> Supplied information
***

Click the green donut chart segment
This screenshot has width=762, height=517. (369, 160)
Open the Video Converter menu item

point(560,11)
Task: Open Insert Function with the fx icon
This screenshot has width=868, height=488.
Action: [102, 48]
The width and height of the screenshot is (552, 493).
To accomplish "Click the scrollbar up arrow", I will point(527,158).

***

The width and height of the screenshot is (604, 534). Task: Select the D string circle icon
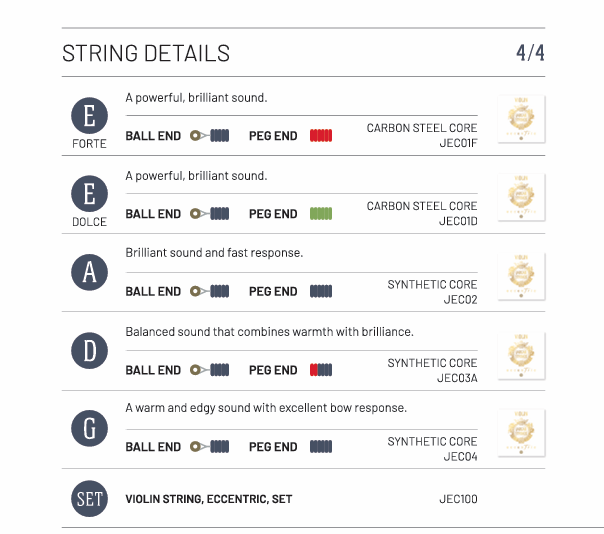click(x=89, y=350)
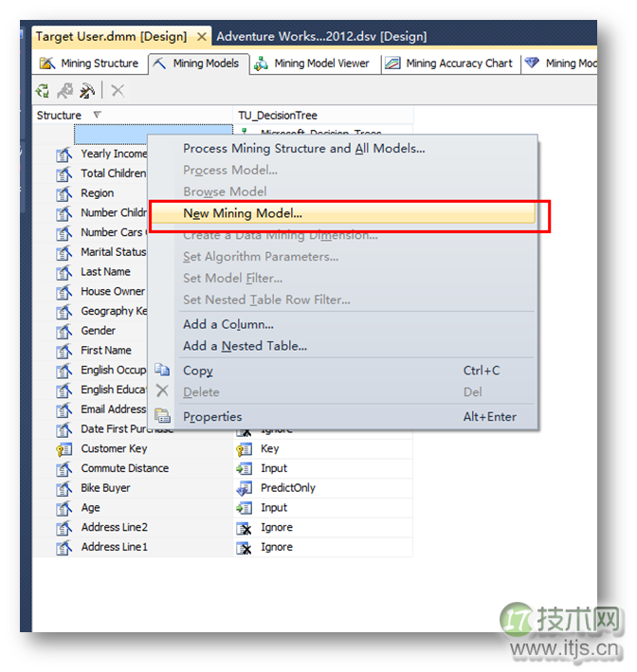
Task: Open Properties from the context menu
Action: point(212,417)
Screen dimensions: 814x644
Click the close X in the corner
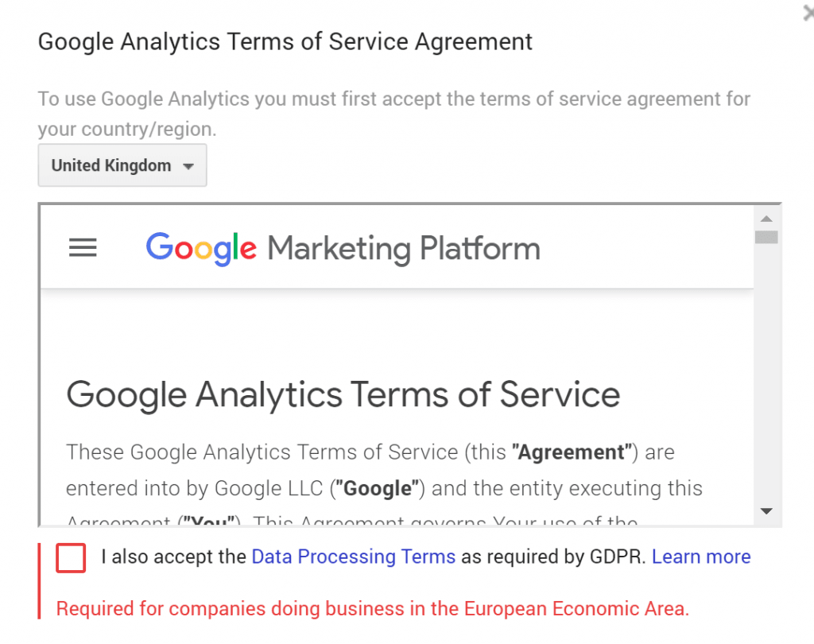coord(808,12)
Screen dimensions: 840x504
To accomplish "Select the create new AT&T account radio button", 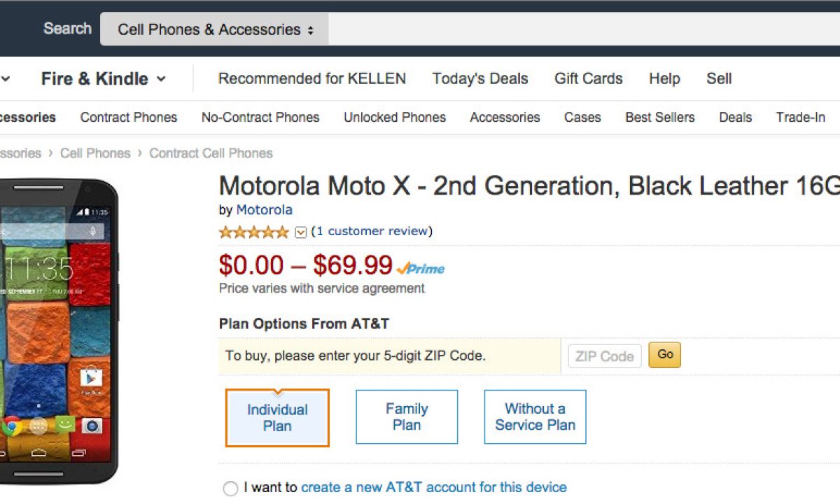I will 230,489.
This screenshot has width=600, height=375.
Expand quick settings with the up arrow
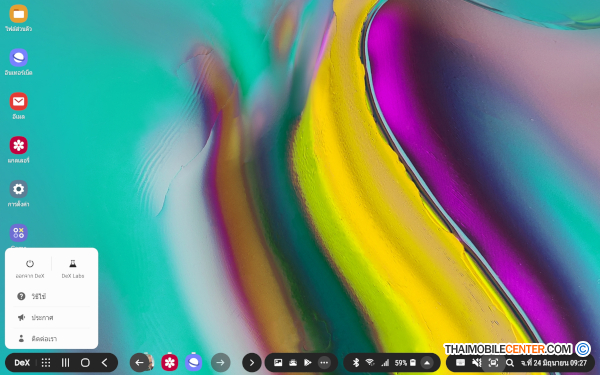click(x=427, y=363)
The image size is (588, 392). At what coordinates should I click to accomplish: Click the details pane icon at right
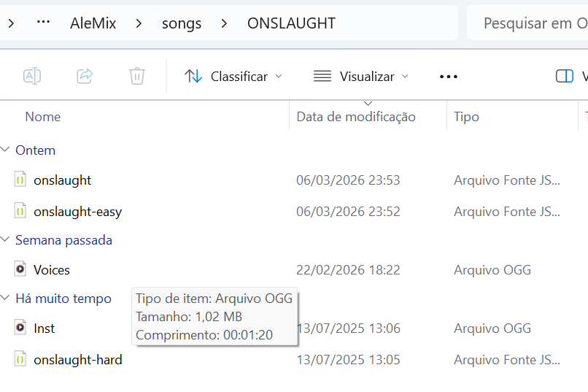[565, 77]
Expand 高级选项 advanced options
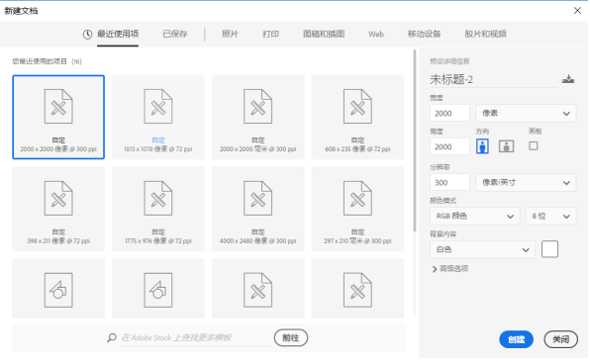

***

> What you should do
Can you render the lines from the one containing "The image size" through the one containing "Expand 高级选项 advanced options" as a JSON list of strings, one string per line? Skip blank lines and leave the pictures out.

> Task result
[
  "The image size is (588, 392). At what coordinates should I click to accomplish: Click the details pane icon at right",
  "[565, 77]",
  "Expand 高级选项 advanced options"
]